→ Texto de lectura:

- - - - -

Uno de los acentos menos visible en el liderazgo de la vida consagrada de nuestro tiempo es la capacidad para saber esperar. Parece que el vértigo y la necesidad de generar respuestas que, de alguna manera, atiendan a nuestro tiempo convulso, invita a actuar.

Hay líderes que, aún teniendo ideas y tiempo coherente de meditación sobre las mismas, lo que ofrecen es una agenda de vértigo para sí y para los demás. Porque el caso es demostrarnos que estamos vivos. El arte es convocar, coordinar, proponer, empezar, dirigir, transformar, orientar y reformar. ¡Una cadena de infinitivos de impresión!

Conozco no pocos líderes de congregaciones muy cansados. Tanto, que lo que evocan es cansancio. Conozco, desgraciadamente, algunos hermanos y hermanas que desempeñan el servicio de liderazgo no desde la esperanza, sino desde el problema. El resultado es obvio, se transmite problema y no se libera la esperanza.

- - - - -

→ Datos proporcionados:
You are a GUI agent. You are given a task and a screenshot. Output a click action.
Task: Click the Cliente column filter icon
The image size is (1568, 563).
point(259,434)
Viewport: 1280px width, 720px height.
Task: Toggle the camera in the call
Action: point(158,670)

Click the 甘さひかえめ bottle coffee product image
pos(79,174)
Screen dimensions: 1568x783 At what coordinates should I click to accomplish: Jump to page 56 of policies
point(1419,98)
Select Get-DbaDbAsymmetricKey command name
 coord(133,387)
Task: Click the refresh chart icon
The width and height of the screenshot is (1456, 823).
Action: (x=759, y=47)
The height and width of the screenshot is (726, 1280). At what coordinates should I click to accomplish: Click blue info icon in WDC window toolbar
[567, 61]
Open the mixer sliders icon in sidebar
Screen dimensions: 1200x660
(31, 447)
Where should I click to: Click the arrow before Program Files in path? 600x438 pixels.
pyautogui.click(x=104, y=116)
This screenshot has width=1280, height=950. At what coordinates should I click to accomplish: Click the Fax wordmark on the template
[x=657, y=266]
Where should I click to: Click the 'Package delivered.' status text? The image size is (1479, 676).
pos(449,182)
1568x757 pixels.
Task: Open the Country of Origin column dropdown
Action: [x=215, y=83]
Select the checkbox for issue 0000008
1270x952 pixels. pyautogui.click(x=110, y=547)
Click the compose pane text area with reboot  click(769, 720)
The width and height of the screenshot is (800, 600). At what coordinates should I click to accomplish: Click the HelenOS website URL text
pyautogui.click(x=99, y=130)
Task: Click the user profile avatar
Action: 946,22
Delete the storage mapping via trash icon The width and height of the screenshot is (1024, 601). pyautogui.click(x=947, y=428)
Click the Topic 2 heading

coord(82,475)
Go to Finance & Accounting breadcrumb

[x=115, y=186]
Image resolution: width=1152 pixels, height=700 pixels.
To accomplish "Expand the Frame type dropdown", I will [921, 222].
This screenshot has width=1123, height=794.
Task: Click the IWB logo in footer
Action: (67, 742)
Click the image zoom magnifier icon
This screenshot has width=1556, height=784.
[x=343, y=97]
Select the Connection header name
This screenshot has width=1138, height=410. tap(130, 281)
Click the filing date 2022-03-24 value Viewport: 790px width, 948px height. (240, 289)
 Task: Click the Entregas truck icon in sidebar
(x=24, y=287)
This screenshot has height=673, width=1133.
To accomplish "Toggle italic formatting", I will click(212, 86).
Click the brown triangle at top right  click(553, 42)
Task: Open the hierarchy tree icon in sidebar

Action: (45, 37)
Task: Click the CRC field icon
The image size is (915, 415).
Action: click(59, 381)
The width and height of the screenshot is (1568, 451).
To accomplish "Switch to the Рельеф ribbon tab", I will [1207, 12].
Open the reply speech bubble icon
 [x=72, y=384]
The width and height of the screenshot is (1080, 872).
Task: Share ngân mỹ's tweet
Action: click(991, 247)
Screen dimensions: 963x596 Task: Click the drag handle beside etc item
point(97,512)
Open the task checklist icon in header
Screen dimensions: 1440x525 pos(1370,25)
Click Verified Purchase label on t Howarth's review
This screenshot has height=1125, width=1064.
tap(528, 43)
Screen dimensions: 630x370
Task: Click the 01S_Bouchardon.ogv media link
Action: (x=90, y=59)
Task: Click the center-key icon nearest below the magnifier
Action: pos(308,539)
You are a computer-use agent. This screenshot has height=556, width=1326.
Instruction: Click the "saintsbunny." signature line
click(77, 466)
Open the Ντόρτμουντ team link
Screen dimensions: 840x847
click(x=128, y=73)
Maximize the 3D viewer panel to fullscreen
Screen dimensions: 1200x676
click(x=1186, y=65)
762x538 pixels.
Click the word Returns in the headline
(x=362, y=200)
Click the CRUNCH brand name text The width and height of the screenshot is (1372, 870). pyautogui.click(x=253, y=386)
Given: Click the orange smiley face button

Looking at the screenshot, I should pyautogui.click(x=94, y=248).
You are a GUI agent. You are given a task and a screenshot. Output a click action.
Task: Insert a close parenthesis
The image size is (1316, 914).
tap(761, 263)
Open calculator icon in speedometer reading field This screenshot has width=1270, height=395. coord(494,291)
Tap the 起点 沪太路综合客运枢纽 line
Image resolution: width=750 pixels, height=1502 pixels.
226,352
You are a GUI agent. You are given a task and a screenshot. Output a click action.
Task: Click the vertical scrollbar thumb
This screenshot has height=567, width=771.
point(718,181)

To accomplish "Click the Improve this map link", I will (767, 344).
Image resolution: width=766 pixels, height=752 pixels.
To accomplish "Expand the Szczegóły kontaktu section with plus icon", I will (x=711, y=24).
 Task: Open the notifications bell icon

- - - - -

→ Ejercicios propuestos:
A: Responde estas preguntas sobre el texto acerca del liderazgo en la vida consagrada:
(i) ¿Qué capacidad se señala como uno de los acentos menos visibles en ese liderazgo?
(ii) ¿Qué agenda ofrecen algunos líderes, aun teniendo ideas y tiempo de meditación?
(iii) ¿Desde dónde desempeñan el servicio de liderazgo algunos hermanos y hermanas, en lugar de hacerlo desde la esperanza?
B: Resume en dos oraciones el texto sobre el liderazgo en la vida consagrada.

→ Respuestas esperadas:
A:
(i) La capacidad para saber esperar.
(ii) Una agenda de vértigo para sí y para los demás.
(iii) Desde el problema.

B: En el liderazgo de la vida consagrada apenas se ve la capacidad de saber esperar, y el vértigo lleva a muchos líderes a ofrecer una agenda frenética para demostrar que están vivos. Muchos de ellos están muy cansados, y algunos ejercen su servicio desde el problema y no desde la esperanza, de modo que transmiten problema en lugar de liberar esperanza.